* _Abgedruckter Textauszug_:
──────────
Den Schussentobel, ein enges Tal, entlang nach Mochenwangen. Ich liebe Talwanderungen, zusätzlich werden sehr schöne Informationstafeln zu Geschichte, Wirtschaft und Verkehr des Tals serviert, nebenher plätschert der Bach. Auf dem anderen Ufer gibt es einen nassen Polterplatz (wer DAS ohne Google weiß, hat einen gut bei mir!) und ich überlege, ob ich ein bißchen kreischend unter den Beregnungsanlagen hin und her laufen soll. Naja... Am Ende des Tals lerne ich, wie viele Gerüche eine Papierfabrik produzieren kann. Und wieviele davon gut riechen - nämlich genau einer. Der Geruch von frischem Holz. Ansonsten riecht eine Papierfabrik abwechselnd und überwiegend nach Kläranlage mit Blähungen, fauligem Wasser, überhitztem Sägeblatt und ähnlichem Würg. Wieder was gelernt.

Am Himmel machen sich schon fette Wolken bereit, ich äuge jede Stunde immer mal vorsichtig hinter mich - der Wind hat heute schon so oft gedreht, daß ich ihm nichts mehr glaube.

Im Wald ist mal wieder eine Wanderkarte zu Ende, ich falte sie zusammen und hole eine Neue aus dem Rucksack. Die Letzte. So viele Karten habe ich rausgeholt, abgegriffen und wieder weggesteckt - mit dieser wird es ein Ende haben. Ich sitze auf einem Holzstapel und versuche, im Geiste nochmal die Route nachzuvollziehen: Es gelingt nicht. Die einzelnen Tage verschwimmen zu Regionen, die Regionen verschwimmen zu Bundesländern.

Die letzten zwei Stunden durch sonnenbeschienene Wohngebiete. Baindt, Baienfurt, Weingarten. Geschlossene Jalousien, Garagentore, Vorgärten. Kein Mensch, kein Laut, keine Bewegung. Und überall riecht es nach Duschgel und frisch gemähtem Rasen. Zurück in der durchsiedelten Landschaft, der immergleiche Rhythmus aus Gewerbegebiet, Sportplatz, Wohngebiet, Gewerbegebiet, Sportplatz, Wohngebiet. Ich kann keine Vororte mehr sehen, keine Neubaugebiete. So viel Gleiches, so viele verzweifelte Individualiserungsversuche, so viel schon gesehenes. West und Ost haben sich - zumindest was die Wohnhäuser angeht - auf erschreckende Weise angenähert. Plattenbauten kann der Westen auch (siehe oben: Baienfurt). Und überall schlimme Neubauten, die in einigen Jahren genauso widerlich aussehen werden, wie die 70er-Jahre-Bauten der oberschwäbischen Vorstädte, die ich heute durchquere.
──────────
* _Bereitgestellte Angaben_:

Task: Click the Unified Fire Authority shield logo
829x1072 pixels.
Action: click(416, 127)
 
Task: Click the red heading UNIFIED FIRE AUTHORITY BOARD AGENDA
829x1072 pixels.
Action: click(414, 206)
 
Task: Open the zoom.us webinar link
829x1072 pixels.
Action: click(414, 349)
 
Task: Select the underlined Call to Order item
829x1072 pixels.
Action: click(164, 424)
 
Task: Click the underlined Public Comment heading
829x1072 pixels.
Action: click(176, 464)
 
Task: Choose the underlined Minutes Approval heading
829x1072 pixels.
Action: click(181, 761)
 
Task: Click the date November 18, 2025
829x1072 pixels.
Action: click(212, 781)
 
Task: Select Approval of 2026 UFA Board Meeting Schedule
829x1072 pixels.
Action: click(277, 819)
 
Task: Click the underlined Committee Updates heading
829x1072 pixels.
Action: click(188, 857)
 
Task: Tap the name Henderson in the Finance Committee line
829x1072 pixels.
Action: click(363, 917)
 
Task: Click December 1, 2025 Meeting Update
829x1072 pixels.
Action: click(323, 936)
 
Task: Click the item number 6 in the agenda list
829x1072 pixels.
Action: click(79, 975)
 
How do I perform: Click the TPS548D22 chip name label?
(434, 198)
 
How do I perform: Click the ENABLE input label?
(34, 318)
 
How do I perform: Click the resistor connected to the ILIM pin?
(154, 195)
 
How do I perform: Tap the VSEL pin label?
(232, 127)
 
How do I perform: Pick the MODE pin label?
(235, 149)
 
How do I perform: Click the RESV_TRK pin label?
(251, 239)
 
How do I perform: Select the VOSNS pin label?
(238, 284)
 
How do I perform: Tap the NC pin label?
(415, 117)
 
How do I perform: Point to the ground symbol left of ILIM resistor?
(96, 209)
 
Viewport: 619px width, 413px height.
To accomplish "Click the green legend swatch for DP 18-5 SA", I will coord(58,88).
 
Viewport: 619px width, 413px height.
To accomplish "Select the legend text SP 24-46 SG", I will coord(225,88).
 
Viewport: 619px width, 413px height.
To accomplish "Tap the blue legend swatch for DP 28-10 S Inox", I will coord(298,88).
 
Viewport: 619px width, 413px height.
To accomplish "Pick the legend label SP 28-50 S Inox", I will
──────────
* _Ihre Aufgabe_: Schreiben Sie aus dem Wanderbericht den Abschnitt von „Die letzten zwei“ bis „ich heute durchquere.“ wortgetreu ab.

* _Die Lösung_:
Die letzten zwei Stunden durch sonnenbeschienene Wohngebiete. Baindt, Baienfurt, Weingarten. Geschlossene Jalousien, Garagentore, Vorgärten. Kein Mensch, kein Laut, keine Bewegung. Und überall riecht es nach Duschgel und frisch gemähtem Rasen. Zurück in der durchsiedelten Landschaft, der immergleiche Rhythmus aus Gewerbegebiet, Sportplatz, Wohngebiet, Gewerbegebiet, Sportplatz, Wohngebiet. Ich kann keine Vororte mehr sehen, keine Neubaugebiete. So viel Gleiches, so viele verzweifelte Individualiserungsversuche, so viel schon gesehenes. West und Ost haben sich - zumindest was die Wohnhäuser angeht - auf erschreckende Weise angenähert. Plattenbauten kann der Westen auch (siehe oben: Baienfurt). Und überall schlimme Neubauten, die in einigen Jahren genauso widerlich aussehen werden, wie die 70er-Jahre-Bauten der oberschwäbischen Vorstädte, die ich heute durchquere.